The warning signs were there for the visitors from an early stage. A Cesc Fábregas chipped pass over the top was chested down and volleyed hard towards the near post by Messi in the opening minutes, but Bernd Leno reacted well to strongly palm the ball away.

Soon after, Gerard Piqué nodded a Xavi free-kick towards goal when criminally unmarked in the penalty area, but Leno again made a firm save.

With 25 minutes played, though, the floodgates opened. They weren't battered down so much as delicately removed from their hinges by a master craftsman, as Messi chased down a long ball from Xavi down the left channel, raced clear on goal and scooped an impudent effort into the far corner. Leno didn't bother trying to save it.

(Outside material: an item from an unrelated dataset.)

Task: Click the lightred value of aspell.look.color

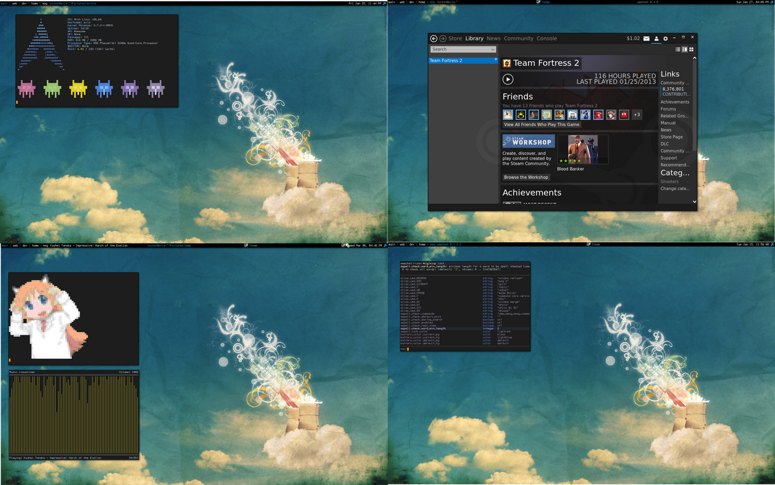Action: coord(505,331)
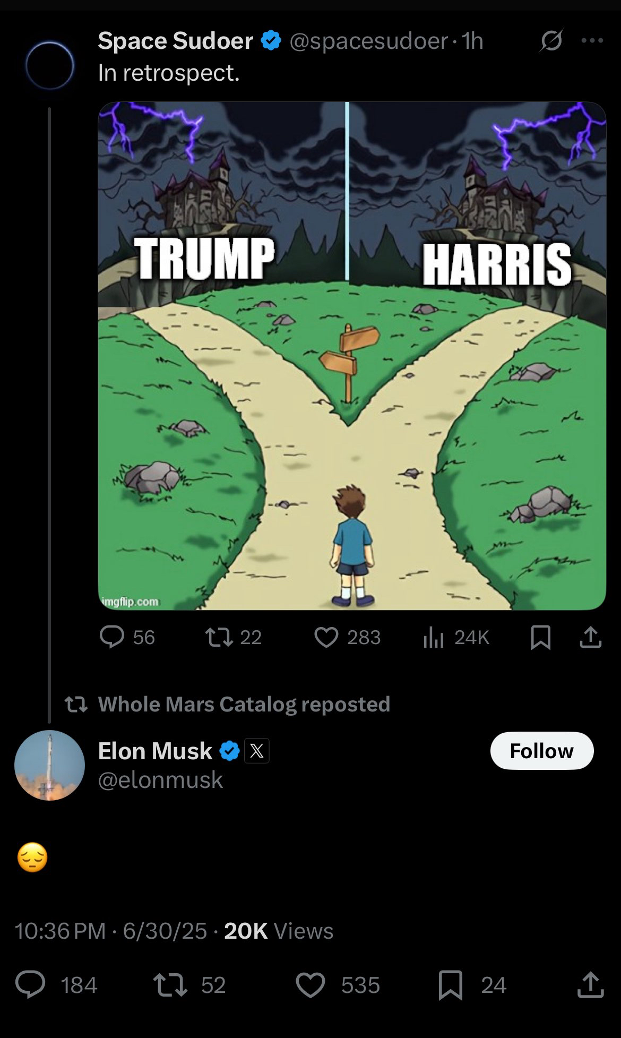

20 minutes passed, and Messi had his second of the game, and his 50th of the season. Andrés Iniesta found him with a pass out to the right this time and, drifting along the edge of a congested penalty area, picked his moment to pull the trigger and pick out the bottom left. 

 

 

Leverkusen collapse after the break

2-0 down at half-time, things were looking bleak for Leverkusen, but there was little that manager Robin Dutt could do to stem the flow. By the time the game reached the hour mark, two had swiftly become five.

This was in spite of Leno who, despite going on to concede seven, was one of the better performers on the night. He saved again from Fábregas and Pedro, standing up well to two close-range efforts, before Messi completed his hat-trick less than five minutes into the second half.

It was close to a carbon copy of his first goal - Fábregas over the top of the defence, Messi over the top of the goalkeeper into the far corner, nothing Leverkusen could do to stop it and Messi's 10th Champions League goal of the season.

Leverkusen went close to a consolation goal soon after as Eren Derdiyok took the ball around Víctor Valdés and attempted a chip of his own from a tight angle, but the Swiss international's effort bounced across the face of goal and was hacked clear.

Cristian Tello got in on the action soon after. The La Masia youth product was on the pitch as a substitute and, streaming down the left, chose to glide the ball around Leno and into the bottom right corner rather than pick out a teammate.

It was a superb finish during a performance which many hoped would announce the Barcelona youngster as a future star. The goal came within a minute of his coming on - and inside his first minute playing on the European stage.

 

 

Leno lapse gives Messi his fourth

Leverkusen were clearly flagging at this stage and their defence was left chasing shadows as Messi exchanged a one-two, then a three-four with Pedro at the edge of the area. 

Leno did what he could to paw the pass away from the onrushing Argentine but it wasn't enough, Messi grabbing his fourth of the night by tucking the rebound in at the far post from a tiny angle.

The goalkeeper was at fault for the goal for the first time on the night, and it seemed to be still on his mind as Tello found himself in space again. The young Spaniard went for the same far corner and beat Leno, who could only divert his shot into the back of the net.

Seydou Keita was nearly an unlikely name on the scoresheet next, as Pedro looked to pick him out with a square ball across a penalty area which seemed abandoned by German defenders.

His pass was just out of reach for the Malian midfielder, but it was a clear sign that Barça had no intent of letting up. Keita went close again soon after from a corner.

 

 

Messi makes history with five

He didn't get a goal that night but Keita did at least get to be a part of history as he assisted Messi's fifth - the first time a player had scored five in the Champions League.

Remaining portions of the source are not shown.